Canadian oil and gas producers happy to see the end of the Obama era are quickly coming to the realization that the imminent Trump presidency could be even more challenging if he moves forward with the adoption of a border adjustment tax.
While other Canadian sectors have been vocal in condemning the proposal, “no sector … will be more affected than petroleum,” according to Colorado-based energy expert Philip Verleger, who has been studying the recommended U.S. tax code changes since last summer.
Verleger, principal of consultancy PKVerleger LLC, believes Canadian exporters of oil and oil products are in for a nasty surprise. “Bluntly speaking, for oil the law’s passage is pure mercantilism. Exporters from Mexico, Canada, and the rest of the world could be shut out,” Verleger writes this week in a report to clients. “As Woody Allen would say, ‘Sorry, suckers’.”

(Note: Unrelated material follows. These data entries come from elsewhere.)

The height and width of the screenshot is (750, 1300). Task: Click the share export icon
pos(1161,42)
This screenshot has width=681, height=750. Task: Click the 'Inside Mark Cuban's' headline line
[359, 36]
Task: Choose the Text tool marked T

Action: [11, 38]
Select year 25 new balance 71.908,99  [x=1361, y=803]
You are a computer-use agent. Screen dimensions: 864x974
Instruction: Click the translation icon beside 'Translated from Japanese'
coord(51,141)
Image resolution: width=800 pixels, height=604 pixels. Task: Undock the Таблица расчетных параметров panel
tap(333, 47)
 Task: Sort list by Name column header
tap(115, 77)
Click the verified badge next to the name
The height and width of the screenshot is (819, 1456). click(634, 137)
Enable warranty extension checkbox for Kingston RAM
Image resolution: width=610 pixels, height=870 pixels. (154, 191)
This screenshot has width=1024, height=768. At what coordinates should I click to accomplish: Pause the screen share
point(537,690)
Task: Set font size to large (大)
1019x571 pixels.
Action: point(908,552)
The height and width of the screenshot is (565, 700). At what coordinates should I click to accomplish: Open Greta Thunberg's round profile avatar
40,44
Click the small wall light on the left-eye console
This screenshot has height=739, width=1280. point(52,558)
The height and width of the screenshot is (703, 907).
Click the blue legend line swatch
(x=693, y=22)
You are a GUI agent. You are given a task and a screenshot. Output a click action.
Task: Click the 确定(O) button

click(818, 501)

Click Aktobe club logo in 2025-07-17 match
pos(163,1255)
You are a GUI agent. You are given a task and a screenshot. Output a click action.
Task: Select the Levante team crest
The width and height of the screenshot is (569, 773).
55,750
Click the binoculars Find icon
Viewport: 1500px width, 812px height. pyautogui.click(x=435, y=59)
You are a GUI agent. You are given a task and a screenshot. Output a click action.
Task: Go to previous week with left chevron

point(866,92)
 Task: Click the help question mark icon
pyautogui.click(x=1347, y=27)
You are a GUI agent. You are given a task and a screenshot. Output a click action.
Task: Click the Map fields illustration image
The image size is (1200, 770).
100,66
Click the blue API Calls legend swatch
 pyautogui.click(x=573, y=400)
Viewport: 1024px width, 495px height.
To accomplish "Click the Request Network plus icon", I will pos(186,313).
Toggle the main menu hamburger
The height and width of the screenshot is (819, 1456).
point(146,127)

The border tax proposal is part of a tax reform spearheaded by Paul Ryan, speaker of the House of Representatives, and Kevin Brady, chairman of the House Ways and Means Committee. Under the proposal, businesses that rely on imported inputs would lose the ability to deduct their costs in computing their taxable income.
The reform would effectively increase the cost of imported goods by 25 per cent, push up the price of oil produced in the U.S. and of U.S. petroleum products, and depress the price of imported oil, Verleger said in a paper for The Brattle Group, a U.S. consultancy.